Lisa was sitting on the sofa crying. Maybe it was weakness, or just the fact that I'd been taking care of her for ten years, but my heart went out to her.

I sat down next to her and she immediately wrapped her arms around me and cried into my shoulder.

"Dave, I don't want a divorce. I'll die without you," she cried.

"You won't die and we're going to be fine," I said. She looked up and smiled.

"You mean, you think we can get by this?" she asked. "You're really willing to work this out and stay together? Oh Dave, I..."

"Uhm, Lisa, I said we'd be fine." I told her. "I didn't say anything about us staying together."

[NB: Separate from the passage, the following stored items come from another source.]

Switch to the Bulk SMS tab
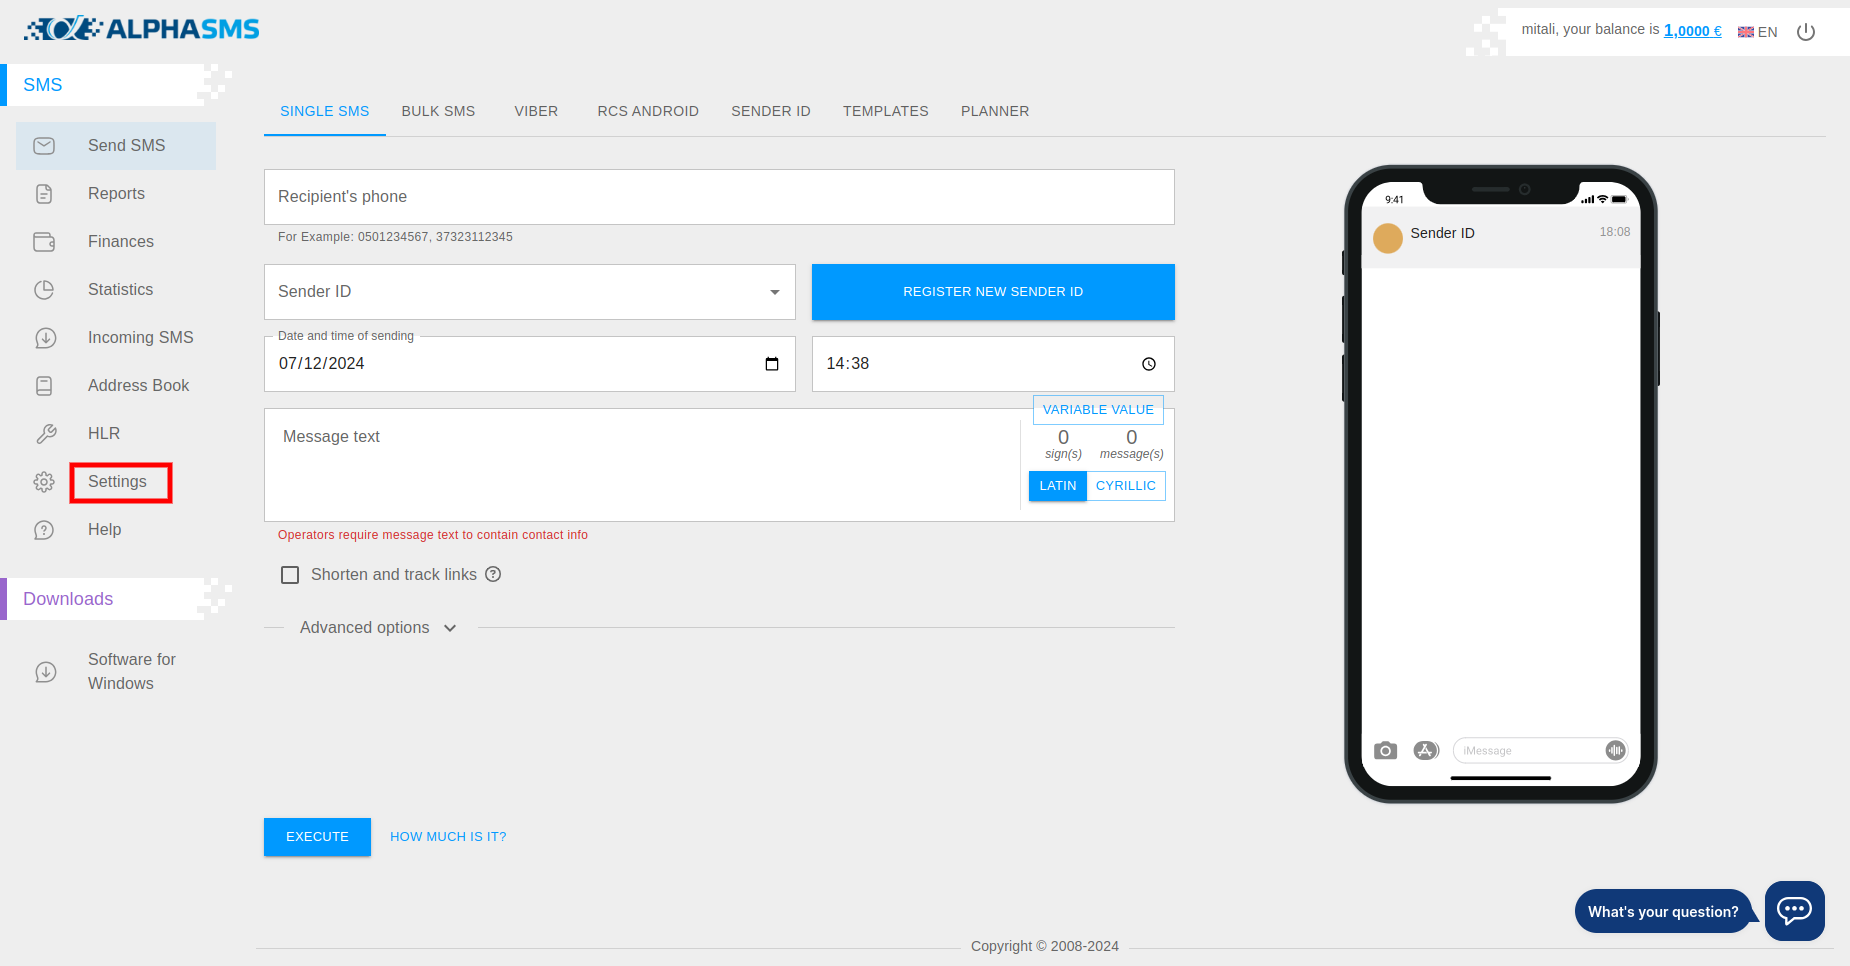This screenshot has width=1850, height=966. 438,111
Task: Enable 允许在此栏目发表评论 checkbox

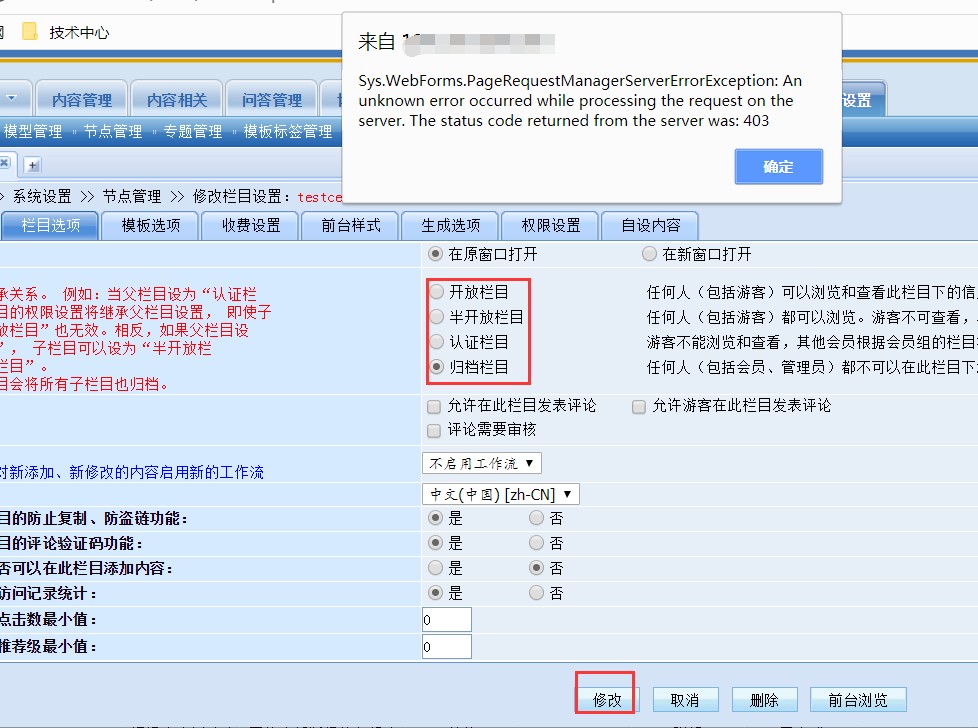Action: pyautogui.click(x=434, y=406)
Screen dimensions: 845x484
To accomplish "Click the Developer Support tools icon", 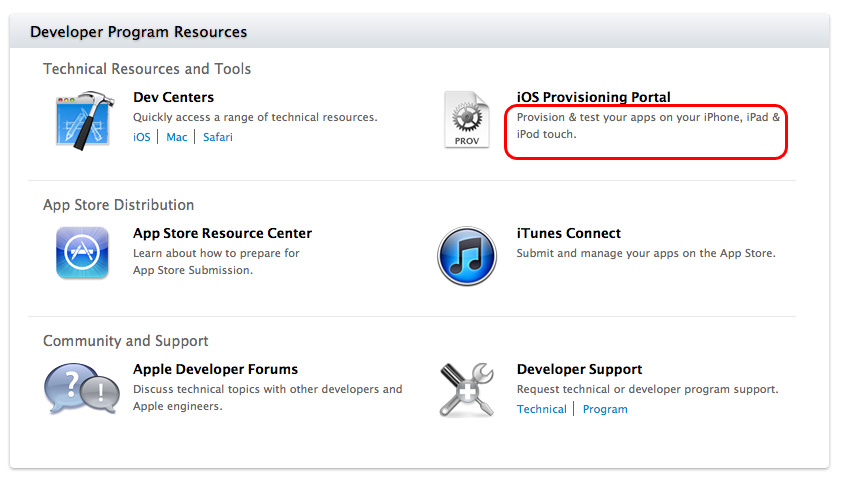I will (x=467, y=390).
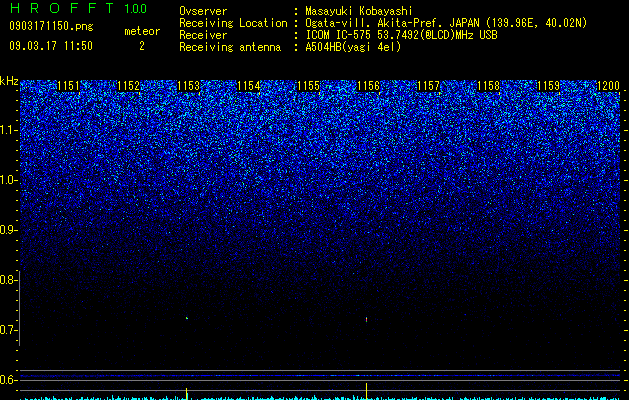The image size is (629, 400).
Task: Click the gray vertical bar by 0.8 kHz
Action: coord(20,308)
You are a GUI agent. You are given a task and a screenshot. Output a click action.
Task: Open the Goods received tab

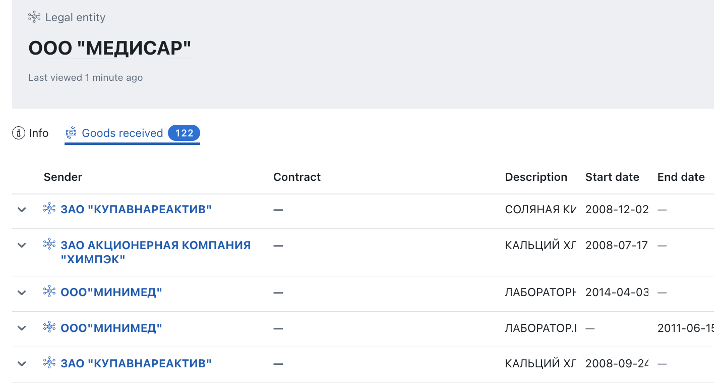pyautogui.click(x=132, y=133)
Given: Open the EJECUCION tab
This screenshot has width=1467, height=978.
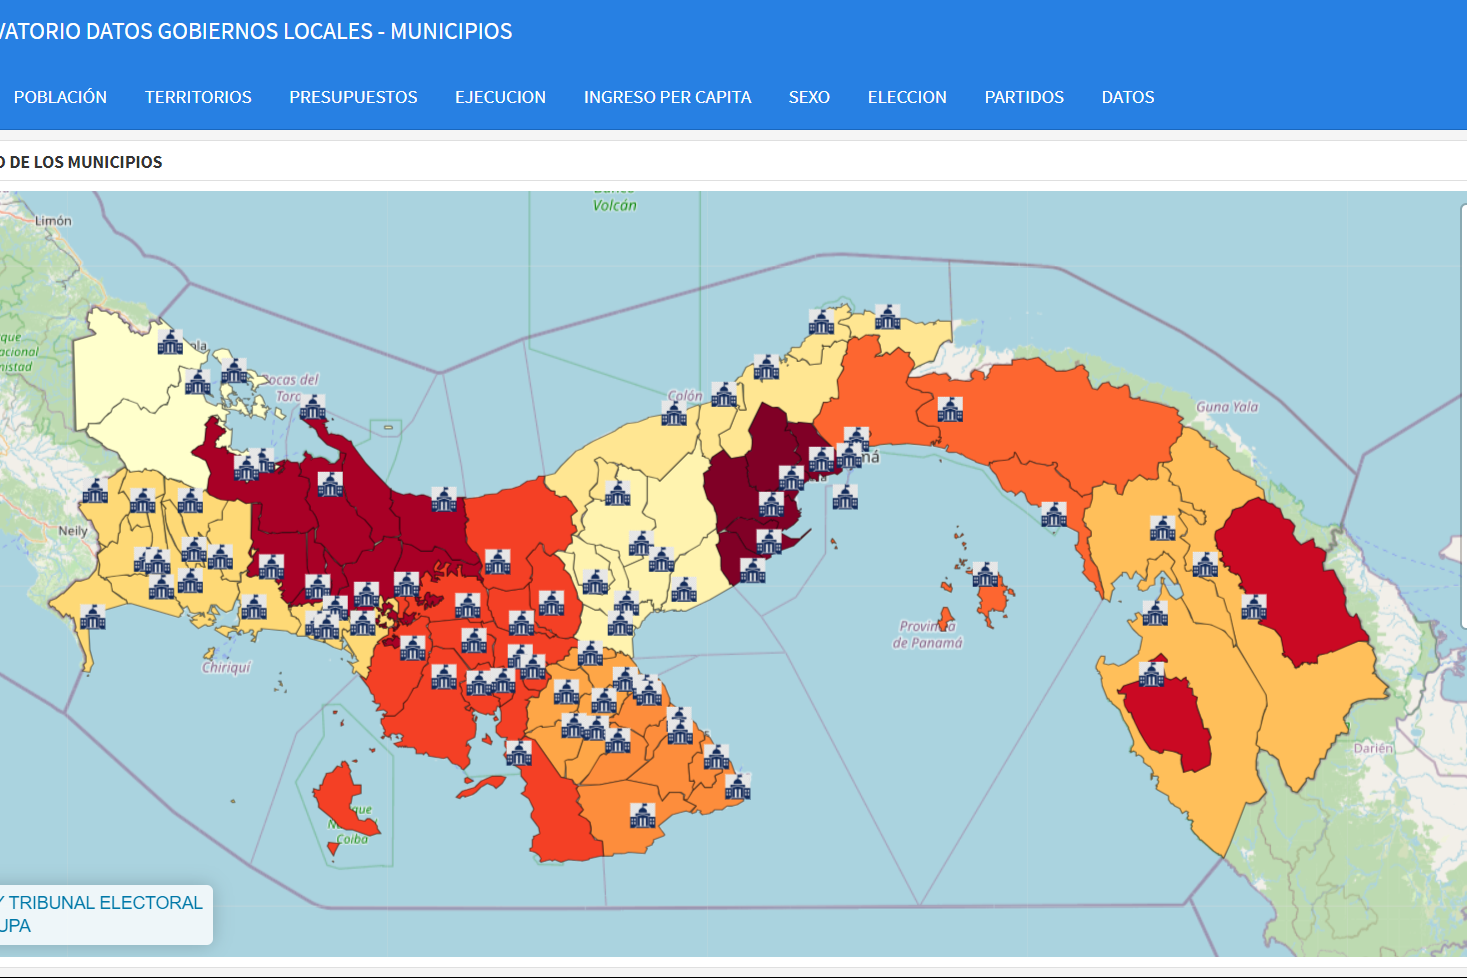Looking at the screenshot, I should coord(500,97).
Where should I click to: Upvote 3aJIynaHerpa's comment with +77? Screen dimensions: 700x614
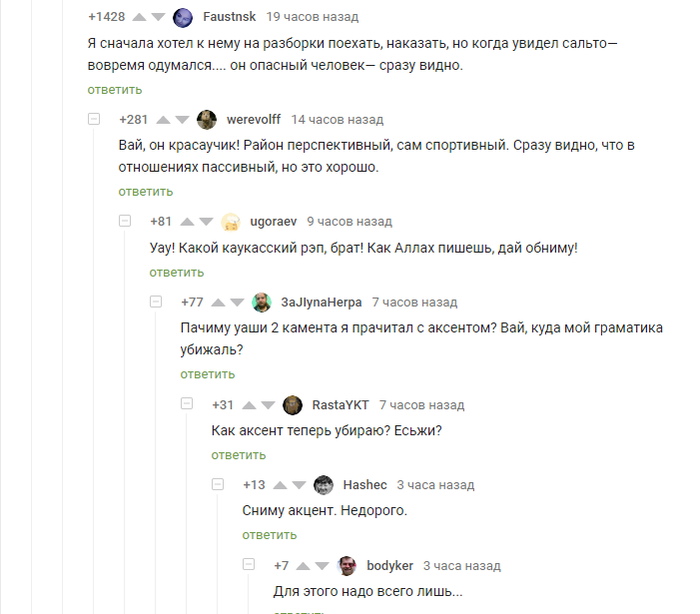tap(218, 303)
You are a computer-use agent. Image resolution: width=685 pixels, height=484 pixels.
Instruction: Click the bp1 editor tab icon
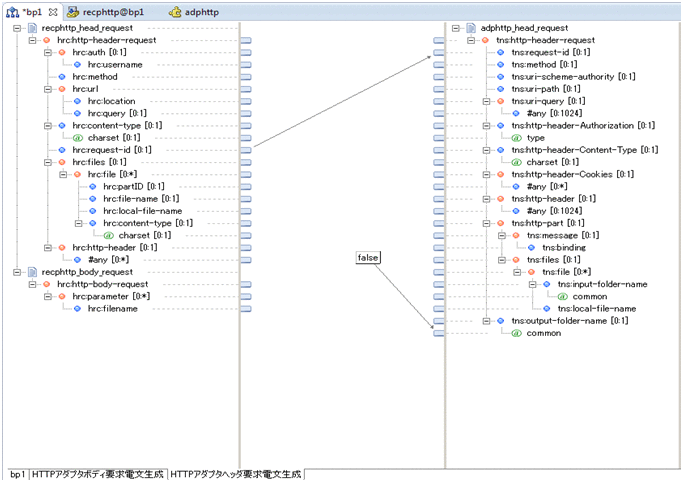point(13,12)
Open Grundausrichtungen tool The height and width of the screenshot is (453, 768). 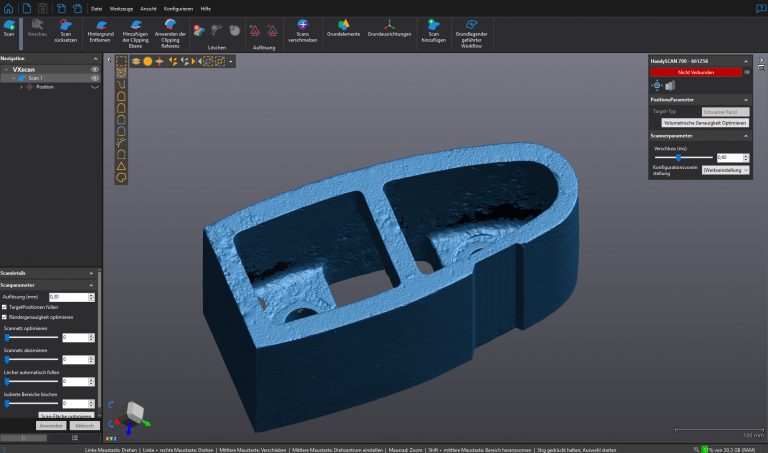click(x=387, y=27)
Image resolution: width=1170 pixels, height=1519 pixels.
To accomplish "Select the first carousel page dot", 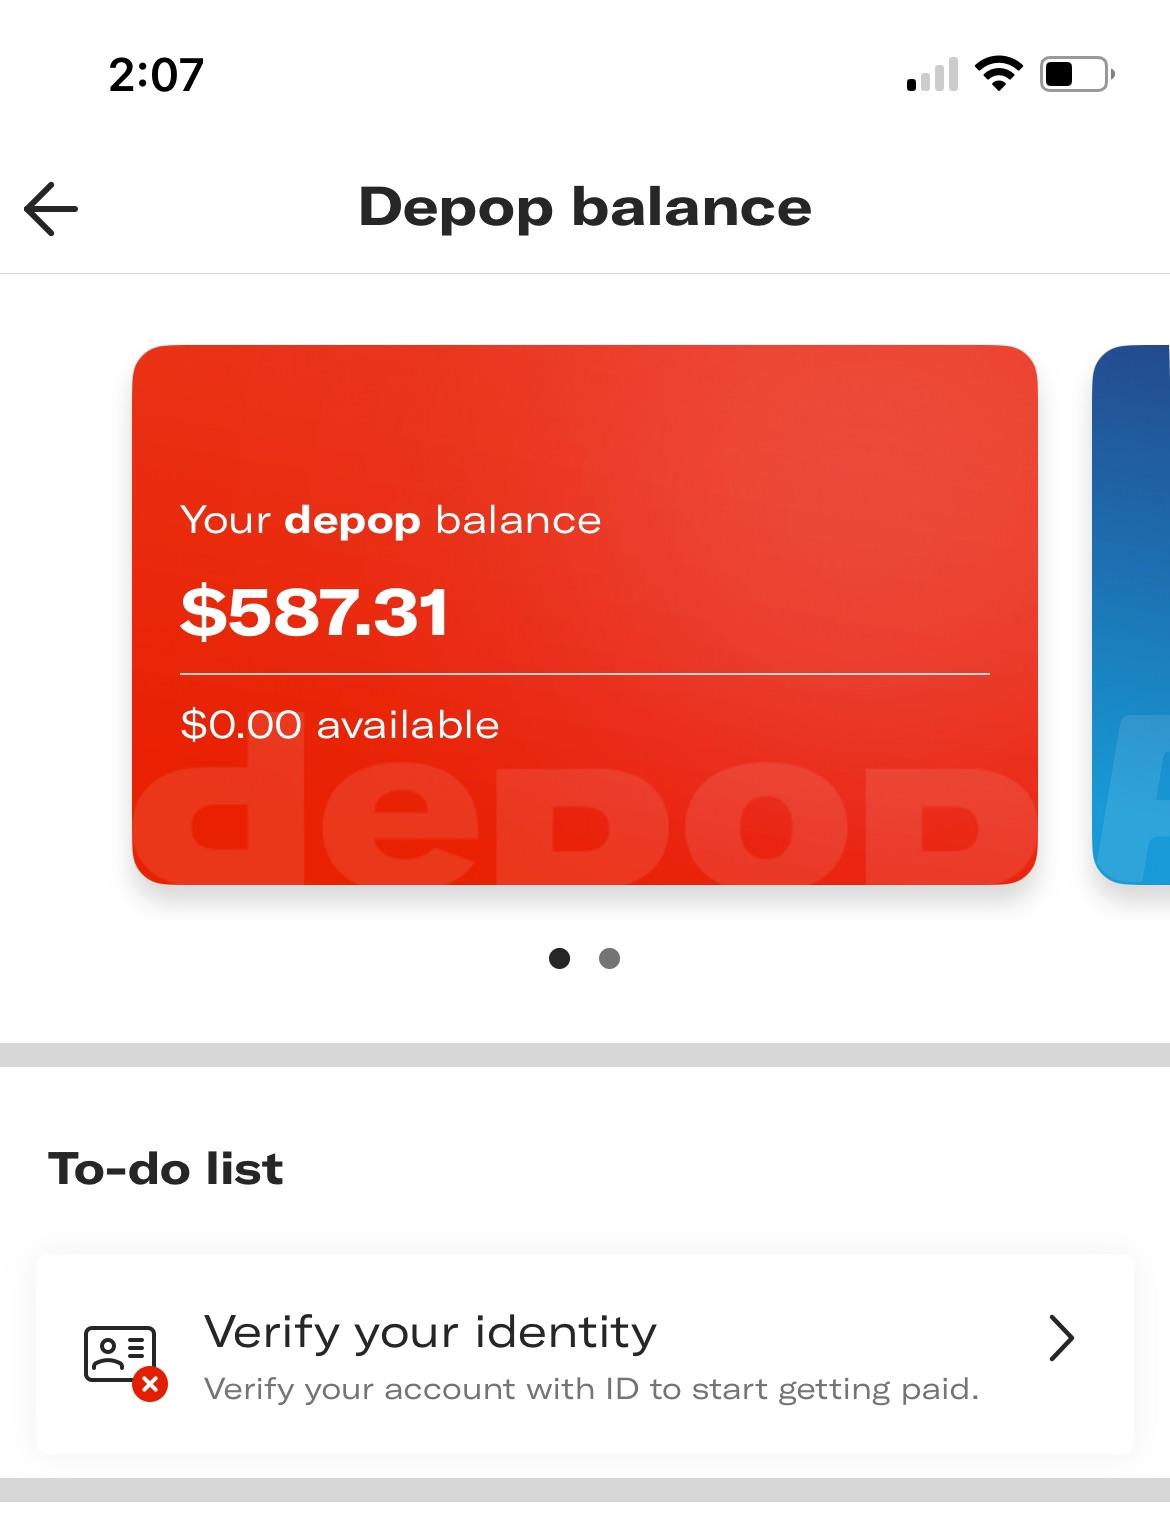I will coord(559,959).
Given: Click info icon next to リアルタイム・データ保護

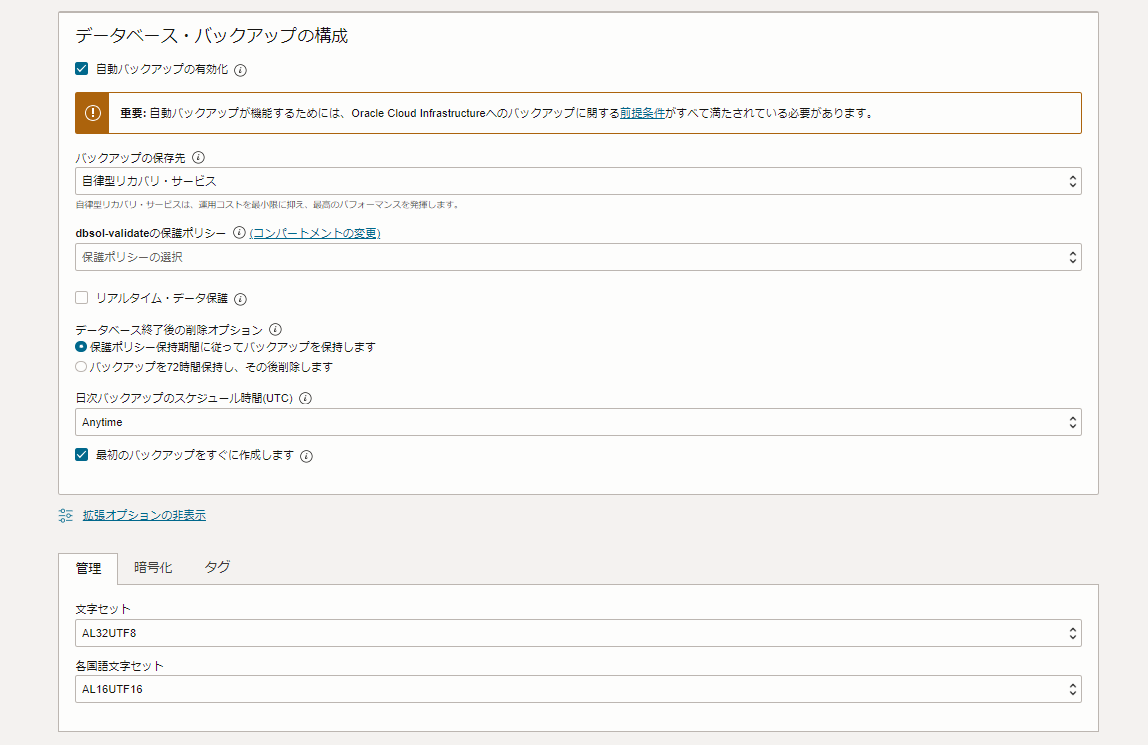Looking at the screenshot, I should pos(240,299).
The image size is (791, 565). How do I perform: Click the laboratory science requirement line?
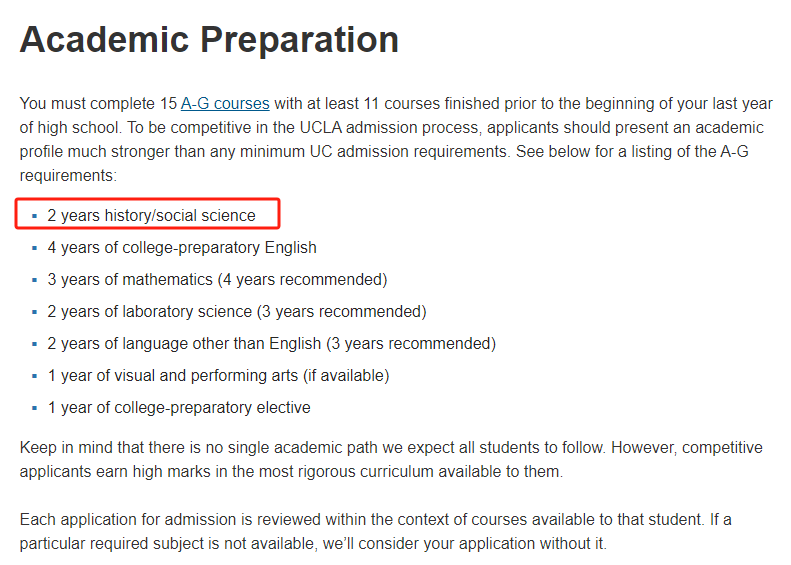[237, 312]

She started sobbing again.

"Lisa, I know that this all seems bad, but maybe it's for the best. Our marriage has probably been holding you back from some things that you wanted to explore."

"No, Honey, that's all over with," she said.

"The best thing is for you to get yourself a lawyer, if your dad won't help you out, I'll pay for yours too. Then maybe we can work out some kind of settlement and move on from this."

"Dave you're carrying this too far," she said.

"See we've already started to express our opinions and work out our differences," I told her. "I think you should spend a few days with your parents and get a lawyer."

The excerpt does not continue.